Trafficking in children has become a serious problem in China for different reasons. It is a “lucrative business” because on the supply side, it is very profitable and relatively easy (Shen et al 2013, 32). And on the demand side, there is a large demand for children. Why?

Firstly, poverty is the main reason for China’s great number of child abduction cases. According to Shenzhen statistics, 30% of the children victimized by trafficking were sold by their own parents due to financial hardship (2013, 35). In Yunnan, a “specialised child production base” was discovered where women gave birth to children in order to sell them – for some, having children and selling them is a way out of poverty. There is even a saying amongst farmers in Yunnan, saying: “If you want to make money, you should bear children instead of raising pigs” (35).

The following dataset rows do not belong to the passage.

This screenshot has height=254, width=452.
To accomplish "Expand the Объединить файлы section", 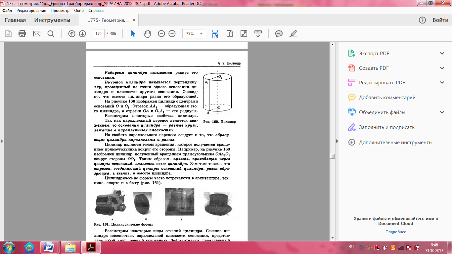I will [x=442, y=112].
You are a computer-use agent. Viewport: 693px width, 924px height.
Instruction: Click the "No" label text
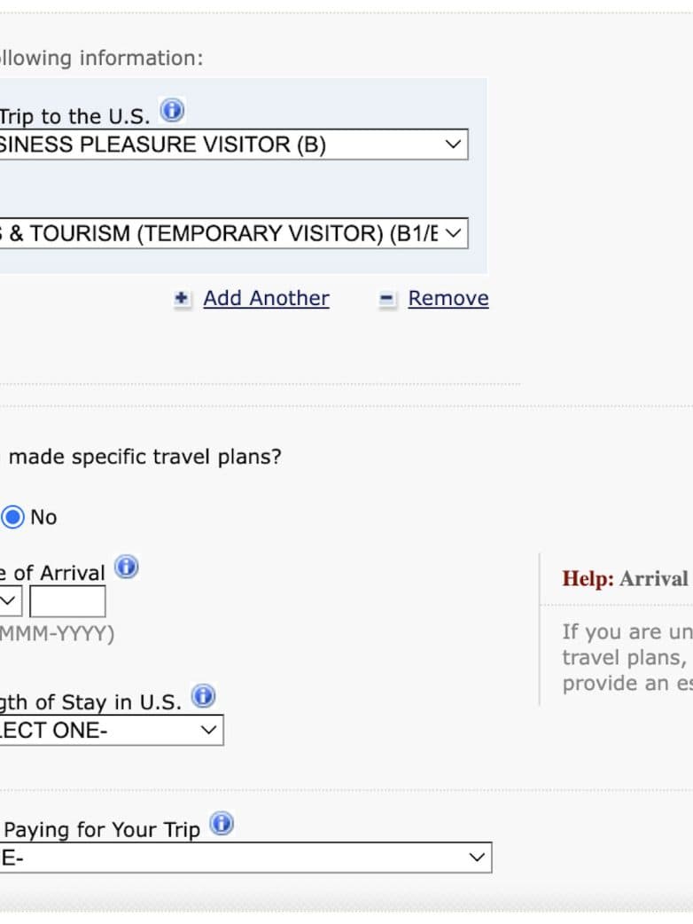point(43,517)
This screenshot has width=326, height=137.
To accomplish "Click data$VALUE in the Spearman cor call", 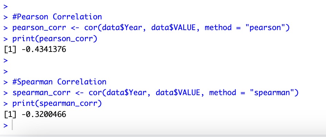I will coord(180,93).
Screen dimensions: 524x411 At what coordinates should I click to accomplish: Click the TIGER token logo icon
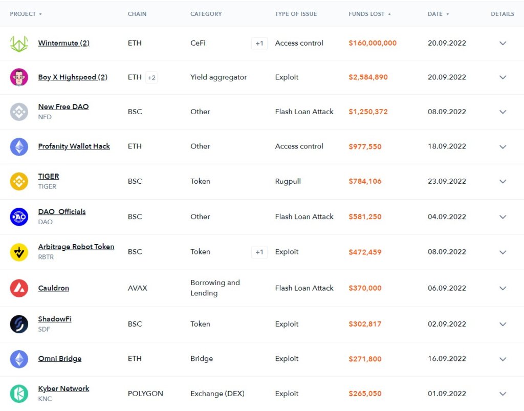(x=19, y=181)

Chinese tradition is another reason, as the traditions of “the more children, the better life” and the prevailing preference for boys, are in conflict with China’s one-child policy. Although the policy has relaxed somewhat, it consequences are enormous , with many people abandoning girls and buying boys.

Lastly, loopholes in the Chinese law and ineffective law enforcement have made child trafficking a highly profitable business, with relatively low risks (2013, 35-36). With at least 70,000 children being trafficked every year, both the government and the people will have to take drastic measures to protect children and their parents from being victimized by China’s booming baby business.

By Fan Bai & Manya Koetse

 

Reference:
Shen, Anqi, Giorgios A. Antopoulos and Giorgios Papanicolaou. 2013. “China’s Stolen Children: Internal Child Trafficking in the People’s Republic of China.” Trends in Organized Crime 16(10): 31-48.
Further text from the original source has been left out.